# PROVIDED PASSAGE
━━━━━━
A Birthday Salute For Eva Jessye, 80

SATURDAY JAN 18 1975 

Eva Jessye will give a lecture-demonstration on works of Will Marion Cook and William Grant Still at 3:30 p.m. Sunday in the Cady Music Room of the Stearns Building. Admission is free.

Blanche Foreman, soprano; Jerri Hollins, soprano; Brenadine Oakley, soprano; Gwen Frost, contralto; Preston Terry, tenor; Conrad Miller, tenor; Charles Brown, bass; and Z. Edmond Toliver, bass, will perform works by Cook and Still. They will be accompanied by Brenda Kee and Charles Lloyd on the piano.

The performance will be a birthday observance for 80-year-old Eva Jessye. A native of Coffeyville, Kan., she showed an early interest in ensemble singing. At the age of 12 Jessye organized her first group, a girls’ quartet.

One of the highlights of her early years, was the visit of Will Marion Cook and his musical show to the small town of Coffeyville. An emergency arose, and Jessye, although only 12, was asked to help copy some music for the use of the orchestra. Cook encouraged the young copyist whom he called his "little protege,” to continue with her music studies.
━━━━━━
# LISTED ENTRIES
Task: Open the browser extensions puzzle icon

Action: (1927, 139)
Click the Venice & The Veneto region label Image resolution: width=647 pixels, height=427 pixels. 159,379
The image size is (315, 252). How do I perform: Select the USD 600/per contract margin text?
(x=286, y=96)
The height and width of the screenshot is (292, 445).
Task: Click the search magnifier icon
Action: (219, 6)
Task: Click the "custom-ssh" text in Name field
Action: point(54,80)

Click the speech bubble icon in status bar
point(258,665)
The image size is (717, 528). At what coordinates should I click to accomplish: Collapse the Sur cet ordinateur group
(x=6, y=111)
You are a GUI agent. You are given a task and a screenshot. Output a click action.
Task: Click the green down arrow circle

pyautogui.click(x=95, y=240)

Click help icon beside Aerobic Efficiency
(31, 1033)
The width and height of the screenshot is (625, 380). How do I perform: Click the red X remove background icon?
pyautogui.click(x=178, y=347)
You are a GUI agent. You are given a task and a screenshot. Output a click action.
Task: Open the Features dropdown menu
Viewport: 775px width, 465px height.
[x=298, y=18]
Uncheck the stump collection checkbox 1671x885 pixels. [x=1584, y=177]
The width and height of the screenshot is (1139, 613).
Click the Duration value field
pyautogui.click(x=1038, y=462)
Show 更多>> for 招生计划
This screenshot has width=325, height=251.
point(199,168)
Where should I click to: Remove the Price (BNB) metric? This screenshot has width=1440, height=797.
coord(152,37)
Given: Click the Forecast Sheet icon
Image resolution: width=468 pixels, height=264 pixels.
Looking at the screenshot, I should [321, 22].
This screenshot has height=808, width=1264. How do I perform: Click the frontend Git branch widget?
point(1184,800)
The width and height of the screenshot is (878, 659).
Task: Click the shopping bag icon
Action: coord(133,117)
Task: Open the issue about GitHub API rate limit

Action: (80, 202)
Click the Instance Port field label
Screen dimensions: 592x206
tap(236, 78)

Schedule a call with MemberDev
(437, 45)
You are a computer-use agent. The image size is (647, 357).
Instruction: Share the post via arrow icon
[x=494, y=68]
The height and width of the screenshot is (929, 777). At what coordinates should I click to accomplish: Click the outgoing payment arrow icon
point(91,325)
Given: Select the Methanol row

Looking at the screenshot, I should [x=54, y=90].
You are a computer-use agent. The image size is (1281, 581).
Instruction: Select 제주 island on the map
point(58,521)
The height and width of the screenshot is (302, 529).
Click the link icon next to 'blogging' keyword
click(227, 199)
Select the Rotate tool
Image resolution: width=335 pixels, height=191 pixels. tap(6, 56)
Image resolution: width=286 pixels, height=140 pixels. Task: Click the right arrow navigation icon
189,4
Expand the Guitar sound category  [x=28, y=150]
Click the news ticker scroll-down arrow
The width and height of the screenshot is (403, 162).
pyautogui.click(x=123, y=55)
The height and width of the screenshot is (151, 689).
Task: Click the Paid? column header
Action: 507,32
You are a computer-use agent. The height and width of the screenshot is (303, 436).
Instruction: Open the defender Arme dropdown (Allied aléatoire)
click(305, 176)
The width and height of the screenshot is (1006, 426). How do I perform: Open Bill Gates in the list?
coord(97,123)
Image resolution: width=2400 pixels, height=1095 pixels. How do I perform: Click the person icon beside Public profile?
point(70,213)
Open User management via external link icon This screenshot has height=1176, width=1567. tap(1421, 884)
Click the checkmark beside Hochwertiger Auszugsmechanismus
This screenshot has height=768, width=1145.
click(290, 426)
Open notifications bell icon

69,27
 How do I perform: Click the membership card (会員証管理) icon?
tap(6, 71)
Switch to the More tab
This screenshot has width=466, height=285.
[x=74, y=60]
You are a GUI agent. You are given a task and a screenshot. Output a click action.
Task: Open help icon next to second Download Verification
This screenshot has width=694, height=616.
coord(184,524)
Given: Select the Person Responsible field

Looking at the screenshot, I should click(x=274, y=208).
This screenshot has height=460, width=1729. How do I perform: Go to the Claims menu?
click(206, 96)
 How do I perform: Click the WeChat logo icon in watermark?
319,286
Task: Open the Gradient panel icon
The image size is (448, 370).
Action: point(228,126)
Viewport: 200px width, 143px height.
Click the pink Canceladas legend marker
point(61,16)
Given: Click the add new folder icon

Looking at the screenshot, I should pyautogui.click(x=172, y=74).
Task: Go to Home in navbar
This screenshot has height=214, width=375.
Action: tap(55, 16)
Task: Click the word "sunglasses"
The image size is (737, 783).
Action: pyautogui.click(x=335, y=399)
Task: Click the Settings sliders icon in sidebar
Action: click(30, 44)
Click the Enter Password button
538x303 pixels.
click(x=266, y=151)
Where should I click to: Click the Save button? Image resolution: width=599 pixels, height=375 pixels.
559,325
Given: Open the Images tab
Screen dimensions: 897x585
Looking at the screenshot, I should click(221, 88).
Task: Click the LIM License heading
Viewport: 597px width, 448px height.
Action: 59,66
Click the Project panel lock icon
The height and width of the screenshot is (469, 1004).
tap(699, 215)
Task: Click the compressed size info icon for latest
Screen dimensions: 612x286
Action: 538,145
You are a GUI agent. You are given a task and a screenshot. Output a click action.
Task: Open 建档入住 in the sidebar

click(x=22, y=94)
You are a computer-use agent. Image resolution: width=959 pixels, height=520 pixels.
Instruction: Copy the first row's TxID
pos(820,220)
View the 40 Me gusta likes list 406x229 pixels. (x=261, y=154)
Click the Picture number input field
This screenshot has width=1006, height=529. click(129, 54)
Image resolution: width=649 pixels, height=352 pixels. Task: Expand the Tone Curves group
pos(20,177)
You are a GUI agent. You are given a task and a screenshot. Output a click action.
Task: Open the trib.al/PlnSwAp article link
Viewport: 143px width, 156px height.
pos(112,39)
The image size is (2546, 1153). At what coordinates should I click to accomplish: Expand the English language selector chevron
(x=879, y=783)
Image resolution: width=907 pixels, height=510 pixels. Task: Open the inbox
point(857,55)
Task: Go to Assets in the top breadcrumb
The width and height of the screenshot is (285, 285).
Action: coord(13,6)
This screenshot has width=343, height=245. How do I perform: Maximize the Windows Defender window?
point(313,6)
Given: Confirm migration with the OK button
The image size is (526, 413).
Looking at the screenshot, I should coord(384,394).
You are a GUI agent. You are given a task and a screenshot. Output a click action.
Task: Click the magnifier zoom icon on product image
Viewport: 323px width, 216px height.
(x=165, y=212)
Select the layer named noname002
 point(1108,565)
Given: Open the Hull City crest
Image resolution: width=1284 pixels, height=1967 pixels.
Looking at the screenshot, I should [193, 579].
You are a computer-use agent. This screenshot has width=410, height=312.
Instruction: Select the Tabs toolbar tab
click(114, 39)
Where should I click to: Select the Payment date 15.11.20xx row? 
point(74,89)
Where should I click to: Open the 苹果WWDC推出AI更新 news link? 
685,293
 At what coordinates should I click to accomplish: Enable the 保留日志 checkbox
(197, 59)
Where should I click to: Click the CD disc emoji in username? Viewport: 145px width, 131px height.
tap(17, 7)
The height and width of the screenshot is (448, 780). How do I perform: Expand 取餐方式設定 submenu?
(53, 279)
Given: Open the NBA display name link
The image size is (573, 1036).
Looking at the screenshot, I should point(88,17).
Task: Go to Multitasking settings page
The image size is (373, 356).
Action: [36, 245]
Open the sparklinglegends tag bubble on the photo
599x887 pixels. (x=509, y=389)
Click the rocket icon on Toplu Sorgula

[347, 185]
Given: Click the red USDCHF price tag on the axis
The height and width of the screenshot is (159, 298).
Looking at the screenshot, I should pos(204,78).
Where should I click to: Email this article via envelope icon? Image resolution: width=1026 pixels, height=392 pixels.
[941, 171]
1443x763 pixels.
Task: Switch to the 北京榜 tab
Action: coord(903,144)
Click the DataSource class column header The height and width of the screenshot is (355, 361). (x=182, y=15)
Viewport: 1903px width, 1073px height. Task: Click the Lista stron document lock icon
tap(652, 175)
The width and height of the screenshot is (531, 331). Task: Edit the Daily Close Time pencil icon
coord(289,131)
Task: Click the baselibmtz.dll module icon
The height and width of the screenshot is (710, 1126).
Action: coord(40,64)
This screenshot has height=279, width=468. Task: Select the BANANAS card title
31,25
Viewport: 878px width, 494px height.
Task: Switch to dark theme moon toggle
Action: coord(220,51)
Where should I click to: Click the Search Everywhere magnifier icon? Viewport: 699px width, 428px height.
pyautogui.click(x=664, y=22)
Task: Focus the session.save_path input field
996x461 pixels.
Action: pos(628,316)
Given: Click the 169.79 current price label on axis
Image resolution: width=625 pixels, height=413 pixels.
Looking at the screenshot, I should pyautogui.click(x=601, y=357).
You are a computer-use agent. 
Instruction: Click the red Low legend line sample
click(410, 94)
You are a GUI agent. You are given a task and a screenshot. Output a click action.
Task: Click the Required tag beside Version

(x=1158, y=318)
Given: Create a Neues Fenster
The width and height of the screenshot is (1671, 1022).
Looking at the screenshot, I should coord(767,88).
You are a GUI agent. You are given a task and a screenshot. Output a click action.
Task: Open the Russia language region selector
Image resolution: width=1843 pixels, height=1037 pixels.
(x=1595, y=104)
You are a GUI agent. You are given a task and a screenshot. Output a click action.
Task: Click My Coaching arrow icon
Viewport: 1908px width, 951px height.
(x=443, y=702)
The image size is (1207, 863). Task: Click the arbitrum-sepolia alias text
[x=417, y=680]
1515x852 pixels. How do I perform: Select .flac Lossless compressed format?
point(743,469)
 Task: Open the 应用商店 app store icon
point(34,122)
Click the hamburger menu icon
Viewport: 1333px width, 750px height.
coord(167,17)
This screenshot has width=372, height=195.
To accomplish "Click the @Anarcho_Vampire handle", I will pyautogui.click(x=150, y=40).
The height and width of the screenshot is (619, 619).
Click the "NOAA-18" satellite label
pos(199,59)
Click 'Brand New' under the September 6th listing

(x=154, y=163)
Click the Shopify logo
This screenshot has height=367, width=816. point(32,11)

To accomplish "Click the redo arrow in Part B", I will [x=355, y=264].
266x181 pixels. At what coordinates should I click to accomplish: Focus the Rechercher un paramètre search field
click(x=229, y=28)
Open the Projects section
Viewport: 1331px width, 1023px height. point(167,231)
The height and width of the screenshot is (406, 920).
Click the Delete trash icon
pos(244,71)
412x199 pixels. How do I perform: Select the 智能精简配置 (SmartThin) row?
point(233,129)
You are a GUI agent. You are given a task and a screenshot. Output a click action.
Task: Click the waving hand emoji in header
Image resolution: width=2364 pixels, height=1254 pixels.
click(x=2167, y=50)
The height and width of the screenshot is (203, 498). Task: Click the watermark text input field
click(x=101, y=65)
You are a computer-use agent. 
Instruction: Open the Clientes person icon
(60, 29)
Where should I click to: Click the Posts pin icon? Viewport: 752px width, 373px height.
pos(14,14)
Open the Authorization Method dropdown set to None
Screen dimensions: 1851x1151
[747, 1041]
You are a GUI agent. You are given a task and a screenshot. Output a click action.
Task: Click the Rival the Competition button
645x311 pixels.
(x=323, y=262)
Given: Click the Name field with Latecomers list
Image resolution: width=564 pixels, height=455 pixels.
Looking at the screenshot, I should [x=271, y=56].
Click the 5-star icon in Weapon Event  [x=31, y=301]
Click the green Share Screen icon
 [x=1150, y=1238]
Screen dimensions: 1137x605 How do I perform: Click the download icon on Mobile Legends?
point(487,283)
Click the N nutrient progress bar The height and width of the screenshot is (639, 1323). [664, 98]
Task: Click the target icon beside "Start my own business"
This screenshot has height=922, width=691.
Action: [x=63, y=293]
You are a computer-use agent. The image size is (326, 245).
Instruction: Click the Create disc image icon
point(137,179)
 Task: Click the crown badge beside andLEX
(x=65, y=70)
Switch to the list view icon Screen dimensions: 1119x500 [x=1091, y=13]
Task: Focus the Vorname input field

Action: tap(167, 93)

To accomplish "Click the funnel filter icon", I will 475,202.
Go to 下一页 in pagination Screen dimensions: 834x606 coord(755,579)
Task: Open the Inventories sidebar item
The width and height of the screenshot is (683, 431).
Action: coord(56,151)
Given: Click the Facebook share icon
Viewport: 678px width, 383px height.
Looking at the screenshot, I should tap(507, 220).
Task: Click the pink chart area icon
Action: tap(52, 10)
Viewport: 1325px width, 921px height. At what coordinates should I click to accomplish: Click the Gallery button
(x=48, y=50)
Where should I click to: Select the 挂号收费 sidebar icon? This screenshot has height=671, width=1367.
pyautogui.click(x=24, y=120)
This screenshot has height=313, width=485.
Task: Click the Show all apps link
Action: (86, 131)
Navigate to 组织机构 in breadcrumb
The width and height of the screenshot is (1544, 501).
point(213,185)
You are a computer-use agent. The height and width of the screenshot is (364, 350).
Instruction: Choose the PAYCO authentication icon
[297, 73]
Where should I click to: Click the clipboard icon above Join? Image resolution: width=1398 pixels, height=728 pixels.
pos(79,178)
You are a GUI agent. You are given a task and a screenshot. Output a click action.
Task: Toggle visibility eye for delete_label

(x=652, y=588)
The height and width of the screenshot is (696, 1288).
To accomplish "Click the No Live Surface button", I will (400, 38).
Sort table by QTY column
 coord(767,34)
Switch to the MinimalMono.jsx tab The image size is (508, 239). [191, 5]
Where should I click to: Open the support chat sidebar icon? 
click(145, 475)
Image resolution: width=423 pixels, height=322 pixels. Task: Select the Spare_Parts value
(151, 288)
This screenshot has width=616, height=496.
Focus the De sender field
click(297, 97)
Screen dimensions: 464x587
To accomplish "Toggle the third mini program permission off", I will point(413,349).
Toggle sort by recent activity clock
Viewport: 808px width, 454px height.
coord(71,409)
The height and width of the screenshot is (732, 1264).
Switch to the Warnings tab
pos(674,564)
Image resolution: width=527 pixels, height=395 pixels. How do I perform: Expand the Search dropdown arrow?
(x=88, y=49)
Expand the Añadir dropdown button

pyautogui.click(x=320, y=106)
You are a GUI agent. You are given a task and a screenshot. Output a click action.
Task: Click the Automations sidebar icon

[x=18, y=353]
━━━━━━
# WHAT IS ASKED
A. Answer these questions using the Eva Jessye article.
(i) In which room and building will the lecture-demonstration take place?
(ii) Which two people will accompany the singers on the piano?
(iii) What was the first group Jessye organized at the age of 12?
B. From the Eva Jessye article, quote the passage starting at "Blanche Foreman, soprano;" and ending at "a girls’ quartet.".
C. Continue the Eva Jessye article from the point where it stops.

# ANSWERS IN ORDER
A.
(i) The Cady Music Room of the Stearns Building.
(ii) Brenda Kee and Charles Lloyd.
(iii) A girls' quartet.

B.
Blanche Foreman, soprano; Jerri Hollins, soprano; Brenadine Oakley, soprano; Gwen Frost, contralto; Preston Terry, tenor; Conrad Miller, tenor; Charles Brown, bass; and Z. Edmond Toliver, bass, will perform works by Cook and Still. They will be accompanied by Brenda Kee and Charles Lloyd on the piano.

The performance will be a birthday observance for 80-year-old Eva Jessye. A native of Coffeyville, Kan., she showed an early interest in ensemble singing. At the age of 12 Jessye organized her first group, a girls’ quartet.

C.
She received her first musical training at Western University (Kansas) and later attended Langston University (Oklahoma).

Jessye concentrated her attention on choral music and music theory, singing in choirs and ensembles. After graduation from college in 1916, she taught music first in the public schools of Oklahoma, then at Morgan College (Maryland). She studied with Cook and with music-theorist Percy Goetschius, later in life.

Jessye was the first black woman to win international distinction as a director of a professional choral group. By 1926 she was appearing regularly with her singers (first named the Original Dixie Jubilee Singers, then the Eva Jessye Choir) on the “Major Bowes Family Radio Hour,” the “General Motors Hour,” and numerous radio programs.